*Record extracts*:
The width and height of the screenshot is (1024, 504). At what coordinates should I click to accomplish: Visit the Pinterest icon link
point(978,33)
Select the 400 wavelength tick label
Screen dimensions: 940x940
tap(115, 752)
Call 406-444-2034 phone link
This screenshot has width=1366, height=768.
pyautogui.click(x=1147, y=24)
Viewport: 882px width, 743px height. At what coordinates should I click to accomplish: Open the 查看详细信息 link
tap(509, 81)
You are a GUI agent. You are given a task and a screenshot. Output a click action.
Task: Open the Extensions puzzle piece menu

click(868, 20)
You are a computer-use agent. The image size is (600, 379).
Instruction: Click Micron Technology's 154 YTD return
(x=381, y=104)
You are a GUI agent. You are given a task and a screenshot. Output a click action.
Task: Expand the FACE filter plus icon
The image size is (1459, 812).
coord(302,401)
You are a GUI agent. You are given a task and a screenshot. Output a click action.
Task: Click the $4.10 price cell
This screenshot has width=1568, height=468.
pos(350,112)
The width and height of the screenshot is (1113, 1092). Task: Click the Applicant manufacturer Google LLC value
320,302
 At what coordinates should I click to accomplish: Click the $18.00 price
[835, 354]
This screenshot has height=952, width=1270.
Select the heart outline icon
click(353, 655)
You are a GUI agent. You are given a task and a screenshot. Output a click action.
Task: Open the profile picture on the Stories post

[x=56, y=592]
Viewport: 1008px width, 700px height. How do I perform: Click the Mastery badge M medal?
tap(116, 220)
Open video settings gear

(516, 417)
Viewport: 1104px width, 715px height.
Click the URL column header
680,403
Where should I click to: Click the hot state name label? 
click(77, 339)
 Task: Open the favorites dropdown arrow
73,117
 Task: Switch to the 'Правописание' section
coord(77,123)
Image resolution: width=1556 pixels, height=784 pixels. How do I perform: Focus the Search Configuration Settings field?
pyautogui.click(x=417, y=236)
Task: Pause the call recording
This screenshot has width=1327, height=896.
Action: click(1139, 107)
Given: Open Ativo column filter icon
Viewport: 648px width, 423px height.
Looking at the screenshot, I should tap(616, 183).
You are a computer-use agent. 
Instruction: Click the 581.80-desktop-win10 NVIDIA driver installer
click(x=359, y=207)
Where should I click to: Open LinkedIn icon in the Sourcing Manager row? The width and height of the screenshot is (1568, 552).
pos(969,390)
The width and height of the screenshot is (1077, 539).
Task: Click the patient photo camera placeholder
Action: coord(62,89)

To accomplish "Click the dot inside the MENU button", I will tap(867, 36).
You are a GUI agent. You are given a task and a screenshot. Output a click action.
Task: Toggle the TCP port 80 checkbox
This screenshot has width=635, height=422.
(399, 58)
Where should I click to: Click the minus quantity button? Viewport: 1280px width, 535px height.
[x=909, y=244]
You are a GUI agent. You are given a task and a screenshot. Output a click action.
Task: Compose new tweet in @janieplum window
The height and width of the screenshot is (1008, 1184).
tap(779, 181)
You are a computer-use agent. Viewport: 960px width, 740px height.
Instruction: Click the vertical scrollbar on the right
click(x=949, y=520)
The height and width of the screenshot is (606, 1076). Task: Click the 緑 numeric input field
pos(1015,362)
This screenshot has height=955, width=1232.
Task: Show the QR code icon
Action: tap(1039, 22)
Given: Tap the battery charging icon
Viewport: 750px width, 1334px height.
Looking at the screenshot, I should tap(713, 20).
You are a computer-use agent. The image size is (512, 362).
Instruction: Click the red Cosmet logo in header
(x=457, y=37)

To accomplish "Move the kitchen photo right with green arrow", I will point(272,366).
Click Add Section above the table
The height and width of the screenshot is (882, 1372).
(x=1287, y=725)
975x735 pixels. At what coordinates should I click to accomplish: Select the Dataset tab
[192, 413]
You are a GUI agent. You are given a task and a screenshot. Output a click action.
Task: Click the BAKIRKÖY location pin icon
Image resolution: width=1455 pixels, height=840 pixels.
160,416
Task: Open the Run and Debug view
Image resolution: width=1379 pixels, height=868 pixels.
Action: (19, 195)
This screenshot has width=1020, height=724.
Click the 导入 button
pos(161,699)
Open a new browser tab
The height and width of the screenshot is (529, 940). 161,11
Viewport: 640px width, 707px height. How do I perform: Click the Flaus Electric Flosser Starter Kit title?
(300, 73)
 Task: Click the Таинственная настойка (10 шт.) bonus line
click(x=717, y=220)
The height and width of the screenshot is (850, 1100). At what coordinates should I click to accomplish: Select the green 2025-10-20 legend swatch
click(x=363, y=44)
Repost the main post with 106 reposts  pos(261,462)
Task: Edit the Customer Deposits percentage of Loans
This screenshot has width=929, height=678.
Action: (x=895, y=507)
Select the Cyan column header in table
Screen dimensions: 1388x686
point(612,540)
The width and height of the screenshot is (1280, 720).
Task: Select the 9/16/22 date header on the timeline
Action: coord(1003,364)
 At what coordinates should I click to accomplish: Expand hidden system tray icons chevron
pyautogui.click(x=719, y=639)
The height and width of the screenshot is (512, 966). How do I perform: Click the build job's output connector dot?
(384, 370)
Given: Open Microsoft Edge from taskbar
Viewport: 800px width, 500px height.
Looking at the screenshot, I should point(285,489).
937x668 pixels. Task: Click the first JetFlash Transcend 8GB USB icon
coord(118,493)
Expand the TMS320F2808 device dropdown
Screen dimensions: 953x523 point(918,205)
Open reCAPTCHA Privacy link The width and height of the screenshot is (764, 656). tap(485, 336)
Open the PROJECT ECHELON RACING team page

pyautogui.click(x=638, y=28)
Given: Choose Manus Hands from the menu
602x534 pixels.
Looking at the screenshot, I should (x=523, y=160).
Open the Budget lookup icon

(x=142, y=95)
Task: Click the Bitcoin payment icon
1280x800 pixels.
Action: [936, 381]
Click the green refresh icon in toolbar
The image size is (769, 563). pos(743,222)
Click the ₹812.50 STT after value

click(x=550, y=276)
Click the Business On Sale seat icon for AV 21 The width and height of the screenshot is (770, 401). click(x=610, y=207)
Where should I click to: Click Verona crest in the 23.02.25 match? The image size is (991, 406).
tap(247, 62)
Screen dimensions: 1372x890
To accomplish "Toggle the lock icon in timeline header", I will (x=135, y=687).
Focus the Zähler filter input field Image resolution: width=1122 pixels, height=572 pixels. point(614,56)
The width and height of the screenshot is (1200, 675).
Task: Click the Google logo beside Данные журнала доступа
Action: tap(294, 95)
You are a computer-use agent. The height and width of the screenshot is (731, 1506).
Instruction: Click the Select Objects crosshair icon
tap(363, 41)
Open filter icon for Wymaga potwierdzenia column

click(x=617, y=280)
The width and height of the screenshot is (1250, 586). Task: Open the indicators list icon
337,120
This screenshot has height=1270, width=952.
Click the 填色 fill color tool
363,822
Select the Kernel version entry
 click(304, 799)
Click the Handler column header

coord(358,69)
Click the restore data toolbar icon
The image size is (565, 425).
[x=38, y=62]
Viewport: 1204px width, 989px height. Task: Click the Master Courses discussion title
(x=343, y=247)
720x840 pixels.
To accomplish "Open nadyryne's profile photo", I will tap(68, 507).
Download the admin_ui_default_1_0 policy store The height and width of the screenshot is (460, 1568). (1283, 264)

*Instructions for the task*: Tally the lines in the records above that contain the string "with" and report only the tally.

*Response below*: 2